Scan the listing and copy each line where the word "arrow" is present.

• _Dataset records_:
__________
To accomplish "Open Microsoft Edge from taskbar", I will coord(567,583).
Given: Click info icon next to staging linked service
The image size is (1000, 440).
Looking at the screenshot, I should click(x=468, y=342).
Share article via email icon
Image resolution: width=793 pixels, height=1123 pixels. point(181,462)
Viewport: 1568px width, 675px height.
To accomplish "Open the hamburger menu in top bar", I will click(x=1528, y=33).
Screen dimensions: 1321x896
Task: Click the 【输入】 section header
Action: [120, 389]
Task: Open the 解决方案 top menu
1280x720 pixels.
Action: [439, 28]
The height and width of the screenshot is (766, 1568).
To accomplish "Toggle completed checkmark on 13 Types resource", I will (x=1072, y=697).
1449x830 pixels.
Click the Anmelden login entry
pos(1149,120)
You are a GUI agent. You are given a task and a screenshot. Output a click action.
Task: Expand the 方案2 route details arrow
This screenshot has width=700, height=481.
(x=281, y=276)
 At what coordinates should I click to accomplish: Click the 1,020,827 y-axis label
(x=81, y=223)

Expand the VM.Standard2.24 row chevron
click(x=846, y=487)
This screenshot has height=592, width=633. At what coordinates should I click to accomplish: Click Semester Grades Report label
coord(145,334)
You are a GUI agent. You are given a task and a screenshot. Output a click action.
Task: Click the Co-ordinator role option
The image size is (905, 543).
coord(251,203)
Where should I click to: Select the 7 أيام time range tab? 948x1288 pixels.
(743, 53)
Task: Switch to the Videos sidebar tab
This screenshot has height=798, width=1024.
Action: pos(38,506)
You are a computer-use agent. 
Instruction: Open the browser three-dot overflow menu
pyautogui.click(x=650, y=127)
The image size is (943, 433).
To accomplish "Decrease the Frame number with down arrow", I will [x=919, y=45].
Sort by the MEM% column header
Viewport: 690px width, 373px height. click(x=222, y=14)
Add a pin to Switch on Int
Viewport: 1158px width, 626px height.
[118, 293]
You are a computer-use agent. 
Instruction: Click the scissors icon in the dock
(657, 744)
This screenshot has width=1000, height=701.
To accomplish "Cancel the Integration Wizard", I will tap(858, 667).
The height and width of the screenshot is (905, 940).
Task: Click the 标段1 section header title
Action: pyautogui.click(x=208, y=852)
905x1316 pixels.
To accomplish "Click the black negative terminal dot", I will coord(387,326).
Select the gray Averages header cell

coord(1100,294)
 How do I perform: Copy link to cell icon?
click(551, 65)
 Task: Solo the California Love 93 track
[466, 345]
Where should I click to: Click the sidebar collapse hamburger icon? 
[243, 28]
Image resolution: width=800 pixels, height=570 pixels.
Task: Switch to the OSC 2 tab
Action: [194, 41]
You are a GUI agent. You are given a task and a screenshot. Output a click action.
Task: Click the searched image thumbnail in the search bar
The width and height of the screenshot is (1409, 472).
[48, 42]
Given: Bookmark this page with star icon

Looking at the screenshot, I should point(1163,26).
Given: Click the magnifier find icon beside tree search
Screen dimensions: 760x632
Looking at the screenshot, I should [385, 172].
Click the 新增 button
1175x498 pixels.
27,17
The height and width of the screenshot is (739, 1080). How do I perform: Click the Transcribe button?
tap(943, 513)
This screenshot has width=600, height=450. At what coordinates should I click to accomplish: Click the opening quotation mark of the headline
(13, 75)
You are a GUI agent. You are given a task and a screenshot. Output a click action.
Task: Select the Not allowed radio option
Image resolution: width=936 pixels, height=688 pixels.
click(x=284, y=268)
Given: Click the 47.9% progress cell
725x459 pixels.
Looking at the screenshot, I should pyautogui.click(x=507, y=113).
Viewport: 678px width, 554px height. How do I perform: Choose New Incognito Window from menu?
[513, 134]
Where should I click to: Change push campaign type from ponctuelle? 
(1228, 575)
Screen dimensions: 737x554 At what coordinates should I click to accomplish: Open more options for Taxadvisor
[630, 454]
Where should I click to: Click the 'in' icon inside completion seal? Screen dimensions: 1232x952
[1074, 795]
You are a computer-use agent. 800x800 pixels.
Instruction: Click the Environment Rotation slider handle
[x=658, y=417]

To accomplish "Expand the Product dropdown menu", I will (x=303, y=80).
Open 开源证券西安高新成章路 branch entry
__________
• _Reply_:
Task: Expand the 方案2 route details arrow
To accomplish "Decrease the Frame number with down arrow", I will [x=919, y=45].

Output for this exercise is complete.